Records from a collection
-----

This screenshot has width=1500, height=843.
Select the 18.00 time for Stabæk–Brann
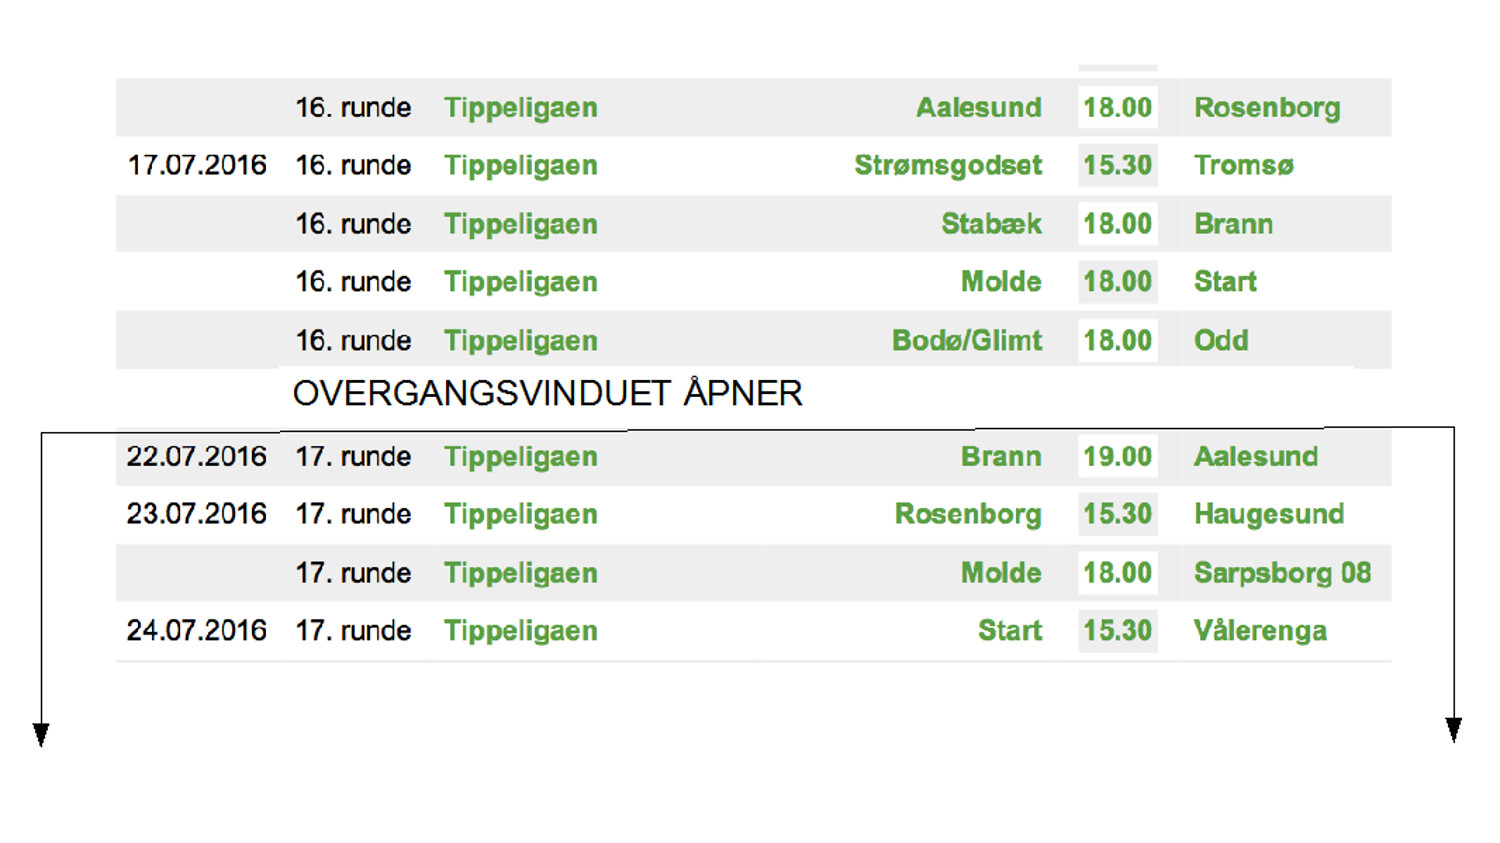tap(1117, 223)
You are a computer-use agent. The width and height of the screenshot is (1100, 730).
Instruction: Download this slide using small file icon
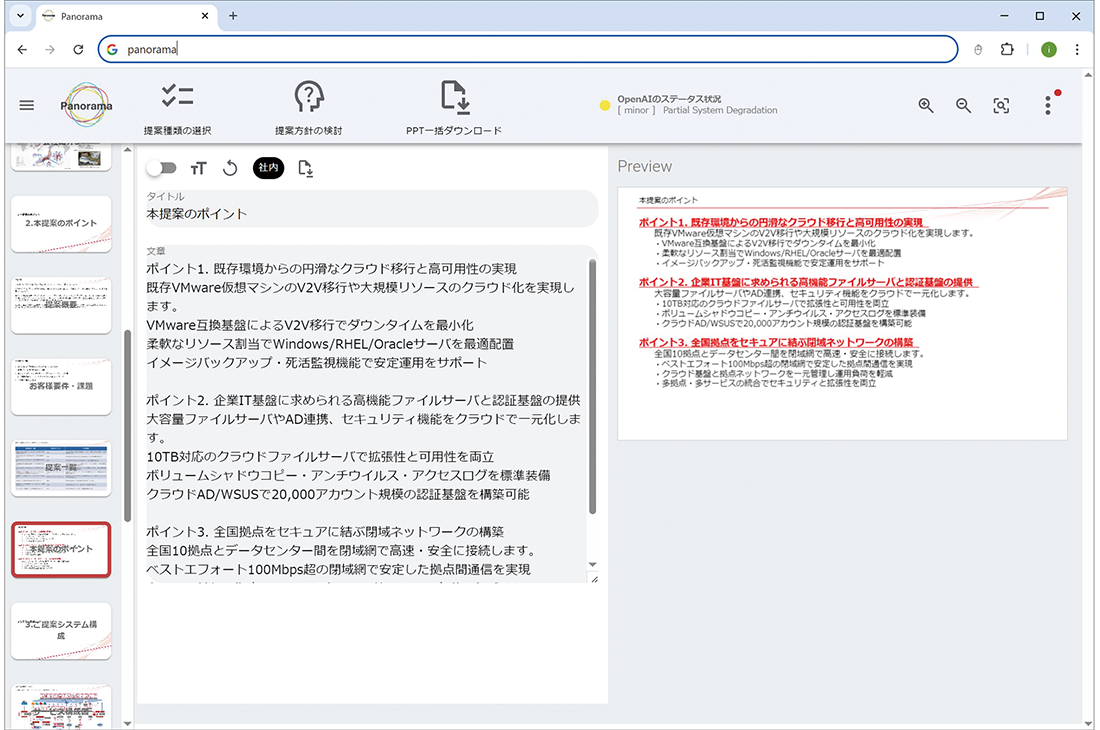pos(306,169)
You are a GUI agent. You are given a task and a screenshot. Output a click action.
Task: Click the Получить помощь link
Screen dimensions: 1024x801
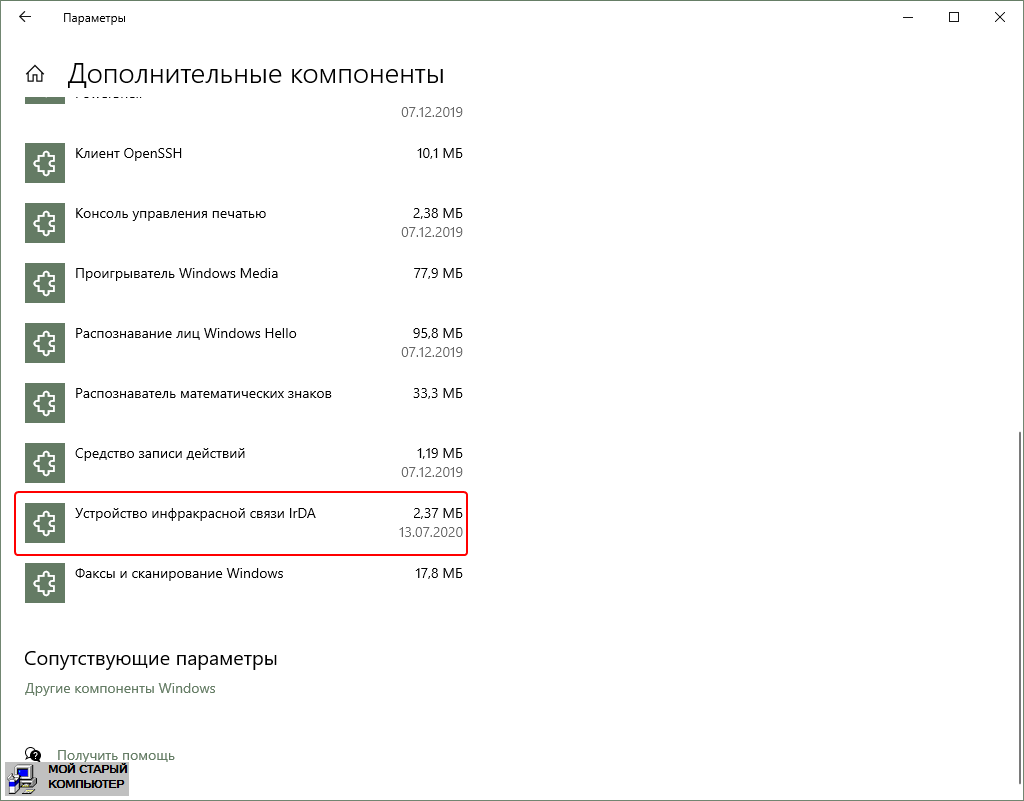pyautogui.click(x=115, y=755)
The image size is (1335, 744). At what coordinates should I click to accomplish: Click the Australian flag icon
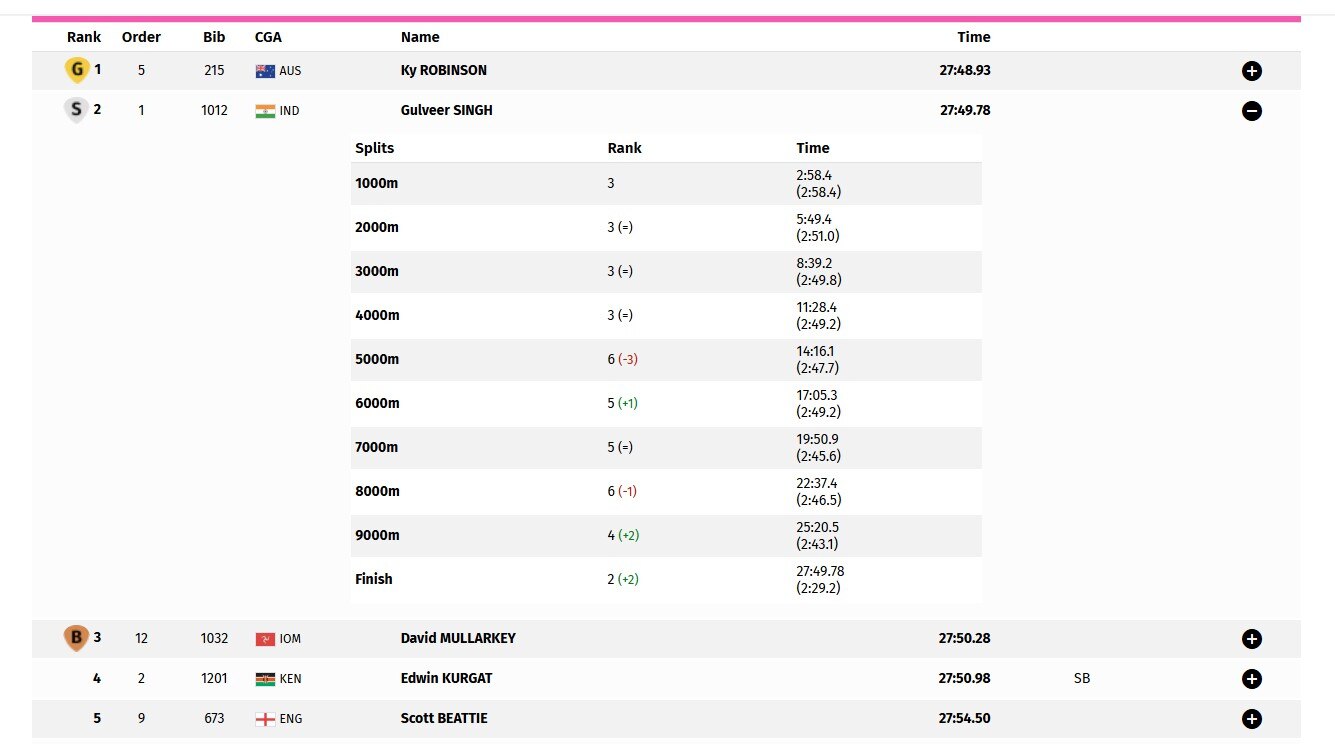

-----

Requirement: Please print all the lines above exactly as given and leave out every picture.

Written solution:
This screenshot has width=1500, height=843.
Select the 18.00 time for Stabæk–Brann
tap(1117, 223)
You are a computer-use agent. The width and height of the screenshot is (1100, 730).
Instruction: Download this slide using small file icon
pos(306,169)
You are a GUI agent. You are given a task and a screenshot. Output a click action.
Task: Click the Получить помощь link
Screen dimensions: 1024x801
pyautogui.click(x=115, y=755)
The image size is (1335, 744). At what coordinates should I click to accomplish: Click the Australian flag icon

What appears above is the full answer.